Apple bought NextVR, a virtual-reality broadcasting company. NextVR records live events, including sports and concerts, using special 3D camera equipment. People with virtual reality headsets, such as Facebook’s Oculus, can stream the events to get an immersive experience — turn your head, and you can see different parts of the venue, just like you’re there.
The VR promise
Ho, hum, right? VR has been a promise for years, but its audience is primarily a niche group of gaming nerds. And mainstream consumers aren’t exactly reaching for their wallets so they can strap on an expensive headset to watch a relatively limited amount of content.
Well, not so fast: VR adoption has been soaring. Facebook makes the vast amount of its money from ads, but the majority of its non-ads business is Oculus sales, and that segment rocketed 80% higher in the first quarter.

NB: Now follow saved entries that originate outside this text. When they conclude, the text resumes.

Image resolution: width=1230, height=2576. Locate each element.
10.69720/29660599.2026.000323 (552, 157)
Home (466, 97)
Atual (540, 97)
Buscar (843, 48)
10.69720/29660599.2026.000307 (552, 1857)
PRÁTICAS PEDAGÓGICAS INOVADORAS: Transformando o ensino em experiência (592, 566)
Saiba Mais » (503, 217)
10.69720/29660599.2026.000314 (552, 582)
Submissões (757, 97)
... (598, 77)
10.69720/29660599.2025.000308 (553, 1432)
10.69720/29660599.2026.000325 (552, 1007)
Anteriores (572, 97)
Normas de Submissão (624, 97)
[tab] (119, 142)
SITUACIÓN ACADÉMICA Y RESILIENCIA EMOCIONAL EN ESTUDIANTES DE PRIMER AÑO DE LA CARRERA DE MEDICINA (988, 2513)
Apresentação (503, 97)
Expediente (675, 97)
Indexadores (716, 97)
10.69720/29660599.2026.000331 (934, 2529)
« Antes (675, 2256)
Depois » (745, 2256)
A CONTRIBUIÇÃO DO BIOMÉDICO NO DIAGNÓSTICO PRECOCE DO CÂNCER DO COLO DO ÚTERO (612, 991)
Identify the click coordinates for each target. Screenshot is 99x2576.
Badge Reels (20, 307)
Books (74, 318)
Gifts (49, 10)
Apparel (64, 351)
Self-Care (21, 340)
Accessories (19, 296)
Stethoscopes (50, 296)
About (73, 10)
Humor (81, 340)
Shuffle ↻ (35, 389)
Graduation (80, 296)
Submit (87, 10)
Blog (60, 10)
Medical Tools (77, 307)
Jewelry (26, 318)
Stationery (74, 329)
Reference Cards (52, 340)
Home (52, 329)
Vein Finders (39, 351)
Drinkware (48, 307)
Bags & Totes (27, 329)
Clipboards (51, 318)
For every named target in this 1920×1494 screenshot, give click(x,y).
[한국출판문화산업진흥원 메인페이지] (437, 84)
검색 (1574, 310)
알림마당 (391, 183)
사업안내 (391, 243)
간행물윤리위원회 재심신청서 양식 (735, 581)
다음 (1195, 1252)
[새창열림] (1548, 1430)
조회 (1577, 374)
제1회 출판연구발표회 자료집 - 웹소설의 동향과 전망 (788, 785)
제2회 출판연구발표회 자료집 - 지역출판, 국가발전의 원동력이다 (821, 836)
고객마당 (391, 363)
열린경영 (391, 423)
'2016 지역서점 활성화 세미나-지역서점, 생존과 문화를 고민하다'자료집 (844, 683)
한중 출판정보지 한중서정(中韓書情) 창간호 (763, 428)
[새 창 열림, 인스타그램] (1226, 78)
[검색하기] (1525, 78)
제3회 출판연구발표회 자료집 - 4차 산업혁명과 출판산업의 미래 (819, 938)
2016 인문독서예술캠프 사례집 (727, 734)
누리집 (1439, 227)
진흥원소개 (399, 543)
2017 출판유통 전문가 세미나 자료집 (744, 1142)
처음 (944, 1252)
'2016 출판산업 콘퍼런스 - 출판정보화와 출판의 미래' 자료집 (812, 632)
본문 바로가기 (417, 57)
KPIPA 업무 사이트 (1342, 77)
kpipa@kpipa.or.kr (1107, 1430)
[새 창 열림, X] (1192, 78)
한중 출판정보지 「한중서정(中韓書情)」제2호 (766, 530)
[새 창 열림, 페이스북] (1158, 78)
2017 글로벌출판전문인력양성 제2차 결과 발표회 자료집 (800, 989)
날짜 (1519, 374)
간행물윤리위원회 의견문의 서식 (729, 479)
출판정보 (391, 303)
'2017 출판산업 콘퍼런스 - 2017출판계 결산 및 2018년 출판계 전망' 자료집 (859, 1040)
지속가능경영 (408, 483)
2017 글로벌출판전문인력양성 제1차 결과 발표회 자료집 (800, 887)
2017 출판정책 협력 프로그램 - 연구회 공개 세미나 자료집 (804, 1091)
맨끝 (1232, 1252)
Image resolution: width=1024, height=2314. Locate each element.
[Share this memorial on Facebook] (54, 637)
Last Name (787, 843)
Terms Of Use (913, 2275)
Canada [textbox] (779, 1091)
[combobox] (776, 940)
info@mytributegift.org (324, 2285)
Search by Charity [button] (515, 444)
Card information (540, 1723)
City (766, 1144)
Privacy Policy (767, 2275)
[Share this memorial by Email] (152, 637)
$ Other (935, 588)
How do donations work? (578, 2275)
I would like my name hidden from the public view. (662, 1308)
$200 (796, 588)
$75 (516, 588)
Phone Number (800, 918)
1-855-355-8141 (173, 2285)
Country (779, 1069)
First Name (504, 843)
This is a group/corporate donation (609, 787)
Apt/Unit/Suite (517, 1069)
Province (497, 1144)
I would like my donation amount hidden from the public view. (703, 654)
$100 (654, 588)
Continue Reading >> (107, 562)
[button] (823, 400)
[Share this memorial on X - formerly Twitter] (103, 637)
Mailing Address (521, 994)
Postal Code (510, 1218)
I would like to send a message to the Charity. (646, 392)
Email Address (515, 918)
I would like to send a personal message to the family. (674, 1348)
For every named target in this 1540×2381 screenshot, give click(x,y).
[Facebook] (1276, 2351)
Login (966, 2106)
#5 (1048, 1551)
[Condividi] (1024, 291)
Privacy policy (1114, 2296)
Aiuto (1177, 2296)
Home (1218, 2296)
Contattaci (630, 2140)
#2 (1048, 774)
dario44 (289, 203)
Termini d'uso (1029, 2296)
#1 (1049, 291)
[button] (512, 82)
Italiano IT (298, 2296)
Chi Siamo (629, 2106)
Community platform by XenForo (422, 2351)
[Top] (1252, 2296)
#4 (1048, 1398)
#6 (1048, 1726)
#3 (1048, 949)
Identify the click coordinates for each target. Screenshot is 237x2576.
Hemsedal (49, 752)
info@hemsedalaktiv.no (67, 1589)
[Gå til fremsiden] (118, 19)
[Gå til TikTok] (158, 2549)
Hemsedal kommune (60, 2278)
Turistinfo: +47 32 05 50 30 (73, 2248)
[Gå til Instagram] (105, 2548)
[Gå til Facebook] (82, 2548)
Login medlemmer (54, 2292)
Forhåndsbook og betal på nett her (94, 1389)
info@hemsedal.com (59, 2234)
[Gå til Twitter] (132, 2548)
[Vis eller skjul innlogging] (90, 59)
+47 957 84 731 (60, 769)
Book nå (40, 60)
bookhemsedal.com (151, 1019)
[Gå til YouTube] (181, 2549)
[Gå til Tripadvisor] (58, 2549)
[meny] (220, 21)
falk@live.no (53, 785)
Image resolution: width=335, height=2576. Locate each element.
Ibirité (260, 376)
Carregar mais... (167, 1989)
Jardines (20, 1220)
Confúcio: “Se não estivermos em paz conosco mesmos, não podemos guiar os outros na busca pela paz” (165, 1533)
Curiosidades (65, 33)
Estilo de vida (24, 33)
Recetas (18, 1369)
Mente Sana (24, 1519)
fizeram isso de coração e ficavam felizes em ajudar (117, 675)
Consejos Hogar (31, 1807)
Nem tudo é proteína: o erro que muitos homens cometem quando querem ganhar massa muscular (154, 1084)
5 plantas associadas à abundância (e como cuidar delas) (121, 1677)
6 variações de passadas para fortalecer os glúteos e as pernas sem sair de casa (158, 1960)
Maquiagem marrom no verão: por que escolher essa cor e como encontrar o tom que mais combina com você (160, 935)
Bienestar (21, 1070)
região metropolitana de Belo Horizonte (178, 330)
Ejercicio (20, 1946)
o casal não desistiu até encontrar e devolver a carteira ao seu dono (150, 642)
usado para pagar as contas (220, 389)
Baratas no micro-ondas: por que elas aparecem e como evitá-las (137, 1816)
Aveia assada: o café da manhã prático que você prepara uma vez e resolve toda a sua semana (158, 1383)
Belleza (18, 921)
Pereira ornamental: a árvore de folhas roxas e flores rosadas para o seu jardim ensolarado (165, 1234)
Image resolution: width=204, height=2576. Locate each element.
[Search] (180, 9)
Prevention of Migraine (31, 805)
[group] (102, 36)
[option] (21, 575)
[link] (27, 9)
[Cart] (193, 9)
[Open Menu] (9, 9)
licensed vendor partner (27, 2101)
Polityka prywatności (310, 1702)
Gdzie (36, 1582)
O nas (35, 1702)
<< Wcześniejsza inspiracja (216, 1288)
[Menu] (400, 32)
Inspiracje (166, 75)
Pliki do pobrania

Sales could rise even further this quarter. Without movie theaters to go to during the pandemic, VR could provide a welcome escape.
VR and AR headsets are out there. Oculus is the best-known, but Microsoft has HoloLens, Google brought back its ill-fated Google Glass, and Samsung has a headset that you can snap a Galaxy smartphone into to watch VR content. Some lesser-known tech companies like HTC have VR headsets, too. The problem is they’re all a little awkward and some are half-baked.
AR games are growing in popularity. Pokémon Go was a sensation for a while: Look at the world through your phone to collect Pokemon characters that might be lurking behind a sign post in your neighborhood.
The technology has a ways to go, but the promise is cool: With VR, you can feel physically present in the game or movie, interacting with the “world” around you. With AR, you interact with the actual world around you with enhancements that could show you directions and notifications without constantly peering down at your phone.
Apple doesn’t want to be caught flat-footed if and when mainstream consumers finally adopt virtual reality and its less-closed-off cousin, augmented reality. And if Apple does embrace the technology, which it has been long-rumored to, it could be the company that finally breaks through.
If any company is going to help make a funky-futuristic technology popular, it’s Apple. It has a way about bringing strange technologies to the forefront. Apple’s magic isn’t quite as simple as slapping an Apple logo on a preexisting technology and making it seem “normal.” But it’s close.
Apple was the first company to bring the mouse and a graphical interface to a mainstream audience. The iPod introduced digital music to a mass audience that was stuck on CD players. The iPhone and iPad brought touchscreens to the forefront when keyboards and styluses were all the rage. And Apple Pay helped popularize contactless payments, which we’re all grateful for during the pandemic.
VR seems far off in the future, but Apple knows we won’t be carrying around and looking at phone screens for the rest of time. Whether it’s a pair of glasses or contact lenses or some other technology that replaces the iPhone, it’s coming.
Apple blew up its Mac business when it developed the iPhone and iPad. Apple wants to blow up those businesses, too … before someone else beats it to the punch.